Bob Hardisty

Personal information
- Full name: John Roderick Elliot Hardisty
- Date of birth: 1 December 1921
- Place of birth: Chester-le-Street, England
- Date of death: 31 October 1986 (aged 64)
- Place of death: Durham, England
- Position(s): Wing half

Senior career*
- Years: Team / Apps / (Gls)
- 1939–1946: Bishop Auckland / ? / (?)
- 1946–1949: Darlington / 6 / (0)
- 1949–1957: Bishop Auckland / ? / (?)
- 1958: Manchester United / 0 / (0)

International career
- 1948–1956: Great Britain / 6 / (3)

= Bob Hardisty =

English footballer

John Roderick Elliot "Bob" Hardisty (1 December 1921 – 31 October 1986) was an English amateur footballer who represented Great Britain at the Olympics in 1948, 1952 and 1956, making a total of six appearances.

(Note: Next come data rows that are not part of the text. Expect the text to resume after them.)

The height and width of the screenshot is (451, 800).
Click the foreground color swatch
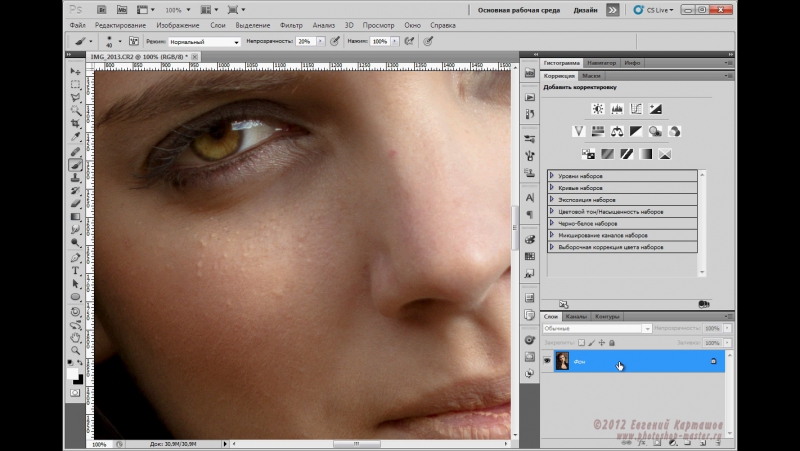72,372
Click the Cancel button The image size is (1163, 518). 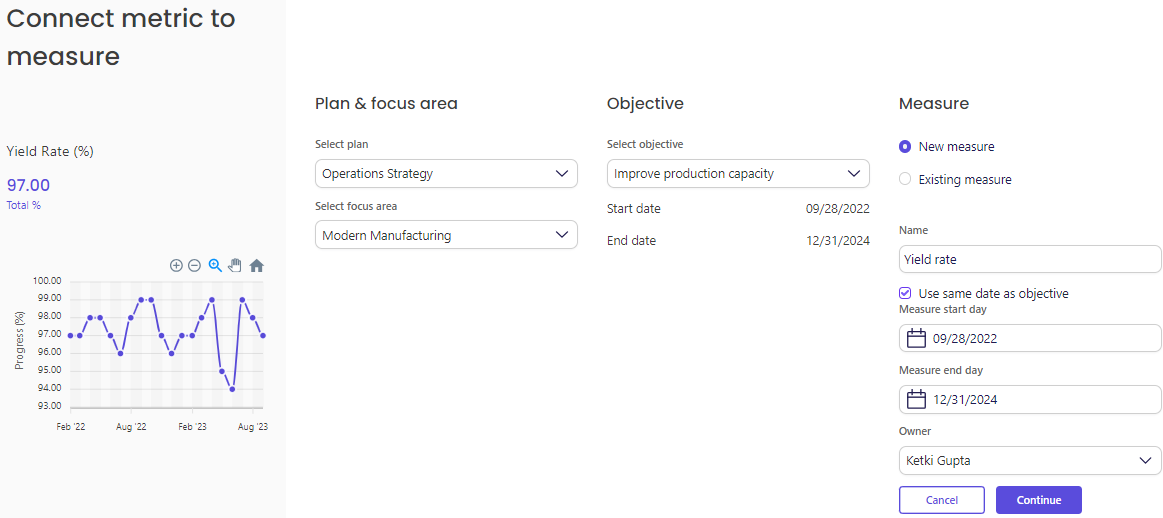(941, 500)
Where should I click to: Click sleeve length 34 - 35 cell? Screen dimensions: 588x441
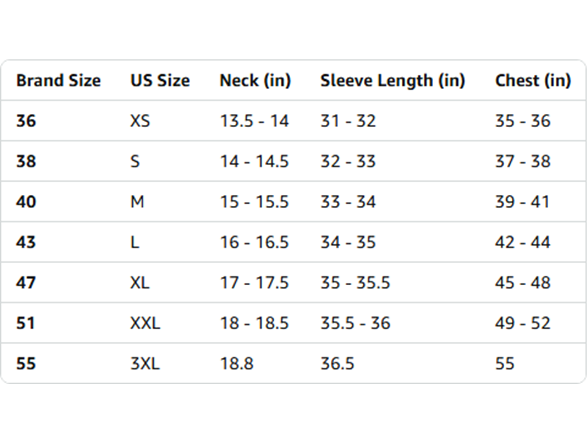(348, 242)
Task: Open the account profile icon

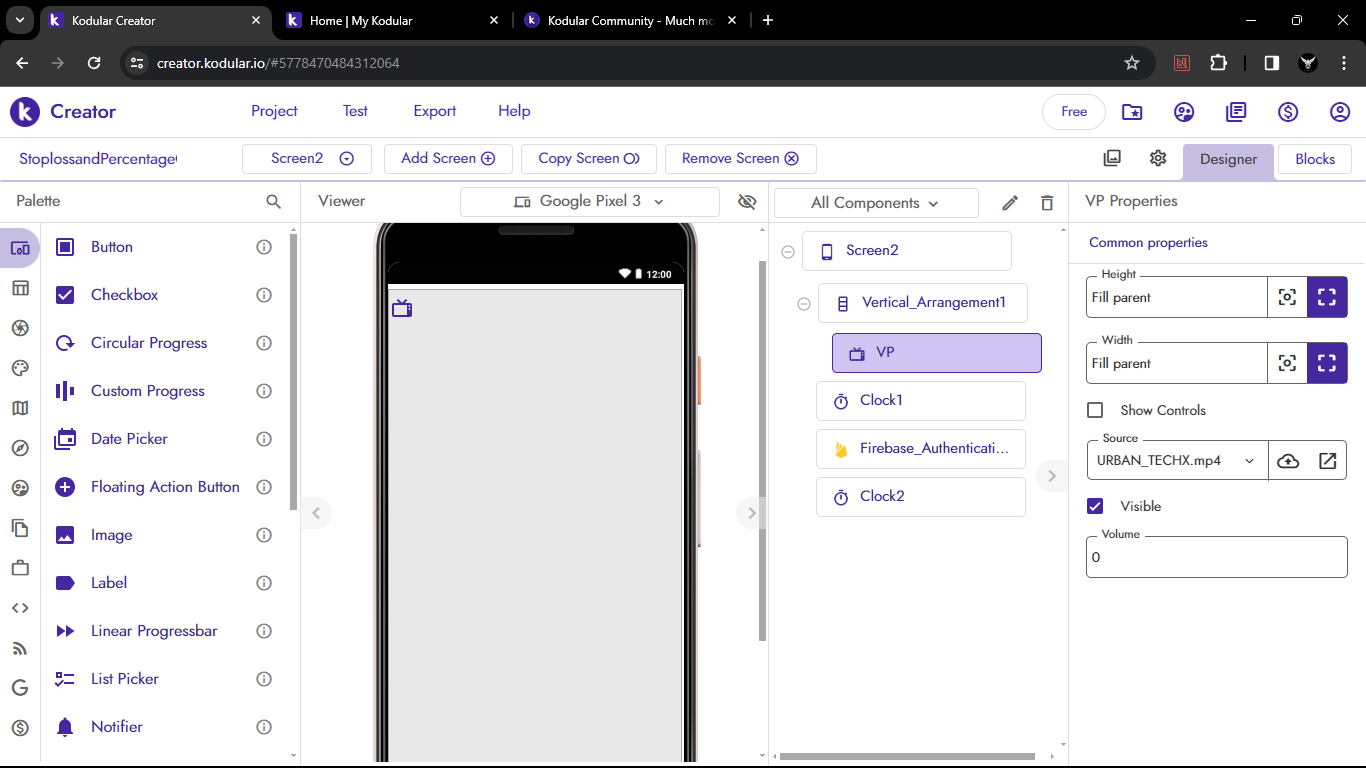Action: pos(1340,112)
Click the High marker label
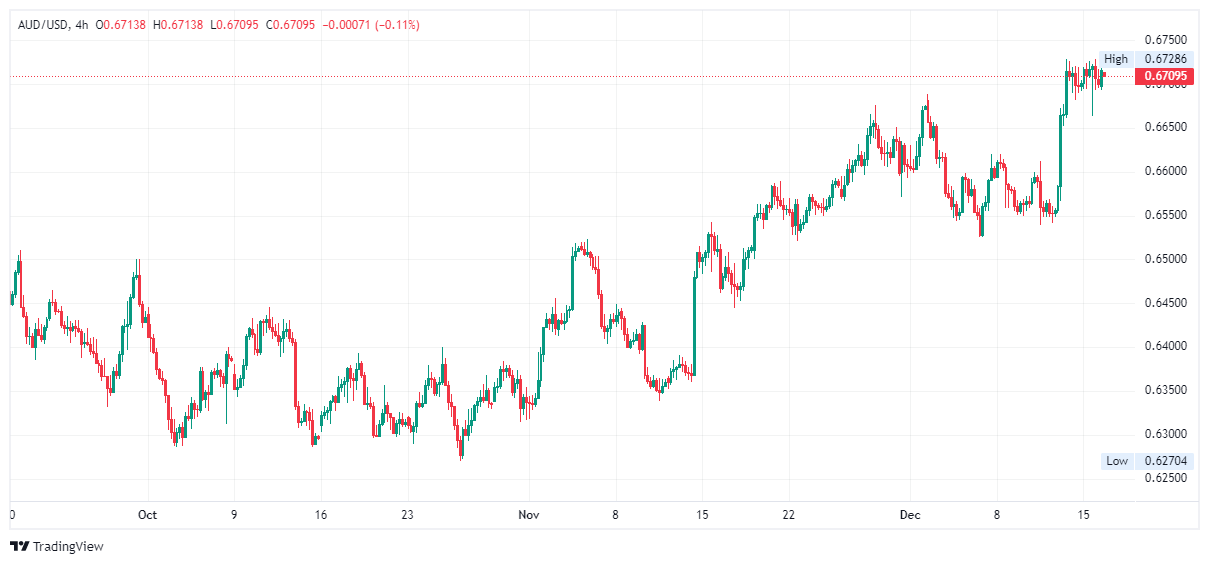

Hardisty spent the majority of his career with Bishop Auckland, winning the Northern League seven times. Hardisty also won the FA Amateur Cup three times between 1955 and 1957.

Hardisty also made 6 appearances in the Football League for Darlington between 1946 and 1949.

Hardisty briefly came out of retirement in 1958 to play for Manchester United following the Munich air disaster, although he never made a league appearance for them.

Hardisty later became a football coach and worked with Matt Busby.
He was portrayed by the actor Liam Shannon in the 2011 BBC TV drama United.